After she went on disability, she had to drop her COBRA insurance because it cost more than half of her disability check. The federal COBRA law that allows an individual and his or her immediate family members to stay on an employer-sponsored health plan under certain circumstances.

"I had a 401(k), so I was not eligible for Medicaid and had to wait two years for Medicare," McCallister said. Before that happened, however, she was hospitalized for three days. "Now I'm stuck with those hospital bills to pay on my disability income, and I'm drowning. I was $117 [a month] away from getting Medicare. [As a result] I did not have a doctor, I did not have access to medical prescriptions I needed."

McCallister added, "I'm not really sure what to do except make sure my government knows how many thousands are stuck in this."

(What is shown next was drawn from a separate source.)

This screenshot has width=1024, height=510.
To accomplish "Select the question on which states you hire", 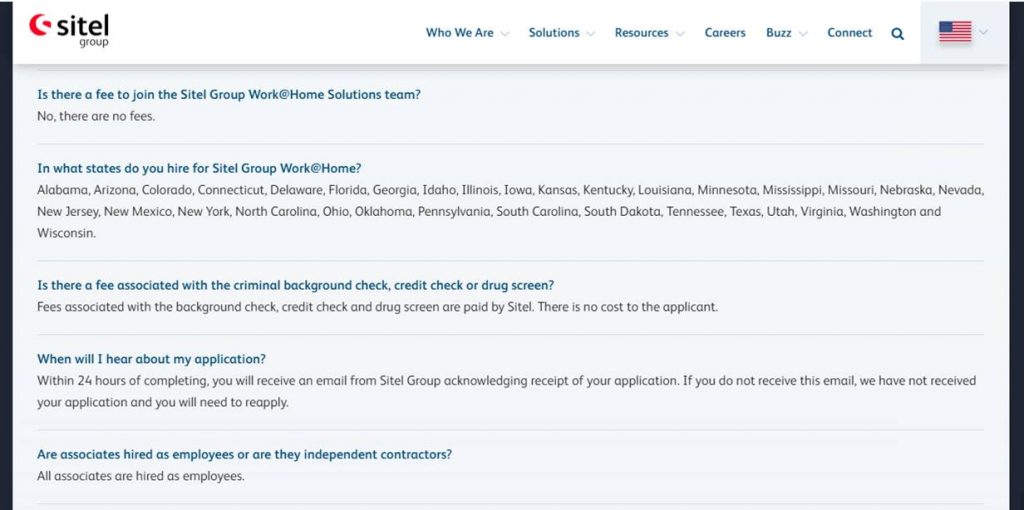I will (x=199, y=168).
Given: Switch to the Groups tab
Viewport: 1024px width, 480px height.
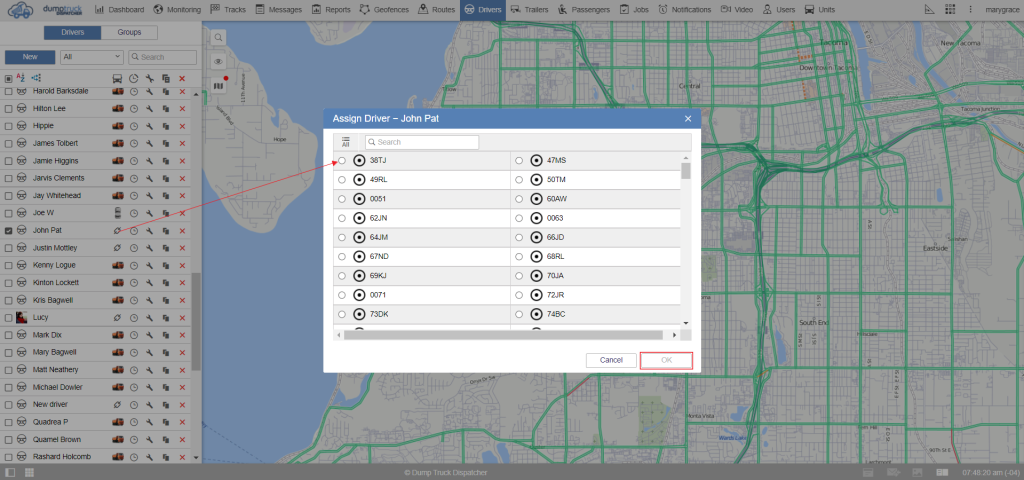Looking at the screenshot, I should point(129,32).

The campaign will "look at the change of gender roles in the workplace, these antiquated views of who needs to be working, who has to work and who should be working," Olson said. "So much of our economy has shifted, too, in the last 50 years. This somewhat-emerging new gig economy of Uber, Lyft and Airbnb, it has changed to what does work look like, and contractors and workers. There are a whole new series of challenges."

Lent is a good time to promote the campaign, Olson said. "We have about 3,000 people across the country ... registered and receiving the emails" as of Feb. 16, she said.

Further, "we need to educate the lawmakers," Olson told CNS. "This campaign is really timely as we see Speaker [Paul] Ryan [R-Wisconsin] talking about work requirements and the Trump administration talking about work requirements for Medicaid, lifetime restrictions for Medicaid, work requirements for TANF [Temporary Assistance for Needy Families], that whole nonsense about food boxes replacing SNAP [Supplemental Nutrition Assistance Program] for food benefits."

While Olson mentioned specific Republican politicians, "we need to educate our lawmakers on both sides of the aisle," she added. "People are not comfortable talking about poverty. We only hear about the middle class. So we are talking about doing some congressional briefings."

The same goes, Olson said, for Network's partners, "and make sure that we're using common language, people-centered language."

While "racism plays a role" in poverty, she noted, "oftentimes on the Hill, when we go in the [congressional] office, we see we have to tell the stories of white people living in poverty."